6Or, c’est précisément un problème que l’on rencontre dans la philosophie de Spinoza et qui a fait couler beaucoup d’encre chez les commentateurs. Si la connaissance du premier genre consiste, selon le scolie 2 de la proposition 40 d’Éthique II, à percevoir les choses et à former des notions universelles « à partir des singuliers qui se représentent à nous par le moyen des sens de manière mutilée, confuse et sans ordre pour l’intellect », elle ne repose que sur une expérience vague et elle demeure inadéquate. Loin d’être connu, le singulier est entre-aperçu à travers les brumes de l’imagination. La raison, certes, dissipe la confusion et délivre une connaissance adéquate, mais elle nous éloigne du singulier et reste impuissante à le saisir. La connaissance du second genre repose sur des notions communes, sur les idées adéquates des propriétés des choses et ne livre donc pas leur essence. Elle forme ses notions à partir de « ce qui est commun à tout, […] [qui] est autant dans la partie que dans le tout [et] ne constitue l’essence d’aucune chose singulière4 ». Seule la connaissance du troisième genre ou science intuitive est censée saisir les choses dans leur singularité et déduire leur essence à partir de celle des attributs de Dieu5. Or, cette science intuitive, qui porte sur l’essence des choses singulières, est fort ardue, à tel point que nombre de commentateurs la jugent impossible et se font fort de rappeler que Spinoza lui-même signale à la toute fin de l’Éthique que le chemin du salut qui consiste dans le troisième genre de connaissance est « difficile autant que rare ».

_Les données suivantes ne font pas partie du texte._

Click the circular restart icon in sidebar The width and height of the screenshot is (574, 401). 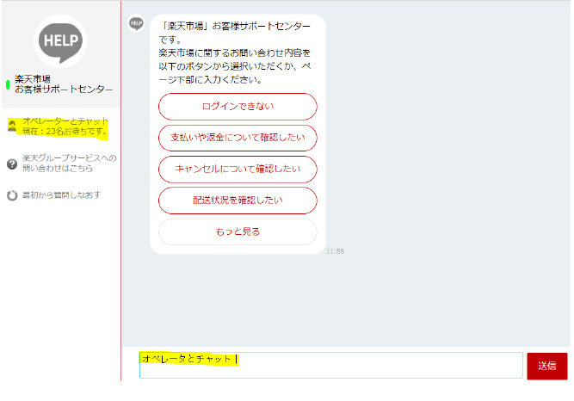click(12, 195)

7Devant cette difficulté, certains commentateurs en sont même venus à penser que Spinoza n’entendait pas déduire l’essence singulière de Pierre ou de Paul à partir des attributs de Dieu, mais seulement une essence générale. Néanmoins, il est difficile de souscrire à cette thèse, compte tenu du fait que l’essence se réciproque avec la chose, puisqu’elle est non seulement ce sans quoi la chose ne peut ni être ni être conçue, mais aussi ce qui sans la chose ne peut ni être ni être conçu6. En outre, Spinoza précise dans la proposition 22 de l’Éthique V qu’il y a en Dieu une idée qui exprime sub specie aternitatis « l’essence de tel ou tel7 corps humain [hujus et illius corporis] ».

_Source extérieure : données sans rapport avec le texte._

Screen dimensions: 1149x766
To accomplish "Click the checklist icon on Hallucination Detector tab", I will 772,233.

8Sans entrer plus avant dans les débats, il est clair en tout cas que pour Spinoza, il ne s’agit pas de se contenter d’une connaissance générale de la nature des choses et qu’il est possible de déduire l’essence de tous les êtres dans leur singularité. Spinoza offre ainsi un modèle d’intelligibilité du singulier à travers la science intuitive. Dès lors, il devenait possible de penser avec lui les transclasses non plus comme des exceptions mystérieuses, des cas à part, propices à l’émergence de croyances superstitieuses, comme celle de la bonne étoile, du destin et de la chance, ou à la diffusion d’une idéologie facile, comme celle du génie doué ou du self-made man, mais comme les produits d’un ensemble de déterminations appréhendables selon un schéma causal déductif. Il s’agissait alors de mettre au jour le faisceau des causes qui président à la fabrique des transclasses et qui rendent raison des trajectoires sociales singulières.

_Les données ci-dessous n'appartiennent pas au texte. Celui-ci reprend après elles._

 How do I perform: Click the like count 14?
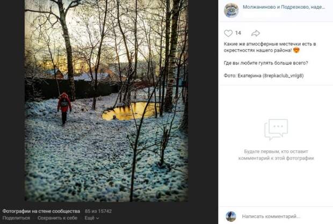point(238,33)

9Pour cela, il était nécessaire de forger une philosophie du singulier qui combine la méthode déductive et l’analyse de cas. C’est pourquoi il fallait élaborer une théorie de la non-reproduction, en prenant appui non seulement sur des concepts philosophiques, comme celui de transclasses ou de complexion, mais sur des instruments de pensée empruntés à des domaines qui ont en commun l’aptitude à saisir le singulier en lui donnant une portée universelle, comme la littérature. Au tout premier chef, la réflexion s’est inspirée de fictions littéraires, qui offrent des exemples privilégiés de non-reproduction, comme celui de Julien Sorel dans Le rouge et le noir de Stendhal ou Martin Eden de Jack London. La spéculation s’est également appuyée sur les récits autobiographiques de transclasses, qui mêlent approche littéraire et réflexion théorique, comme Black Boy de Richard Wright ou Suis-je le gardien de mon frère ? de John Egdar Wideman. Mais plutôt que des romans reposant sur la fiction ou des autobiographies relatant l’aventure personnelle ont été privilégiés des récits auto-sociobiographiques, comme ceux d’Annie Ernaux8, de Didier Eribon9 ou de Richard Hoggart10, qui visent à penser la vie ou le destin d’un individu en relation avec leur milieu comme une production du social et non comme l’avènement d’un moi coupé de toute détermination extérieure. À la différence de l’autobiographie, qui a tendance à imposer l’image réductrice d’un auteur qui parle de lui, le travail d’écriture auto-sociobiographique prend la forme d’un récit où il s’agit de replacer le moi au sein d’une réalité plus large, d’une condition commune ou d’une situation sociale partagée11. Le hiatus apparent entre la singularité de l’exception et l’universalité du concept s’estompe puisqu’à travers l’individu s’exprime toute l’humaine condition et se dessine une anthropologie en situation. Annie Ernaux estime ainsi qu’un texte peut devenir d’autant plus universel qu’il est personnel, sans doute parce qu’il exprime une expérience intime dans laquelle il est possible de se reconnaître, au-delà de la variété et de la particularité des histoires individuelles12. L’analyse naît de l’expérience personnelle, mais elle l’élucide aussi réciproquement et témoigne du va-et-vient entre la théorie et l’histoire individuelle.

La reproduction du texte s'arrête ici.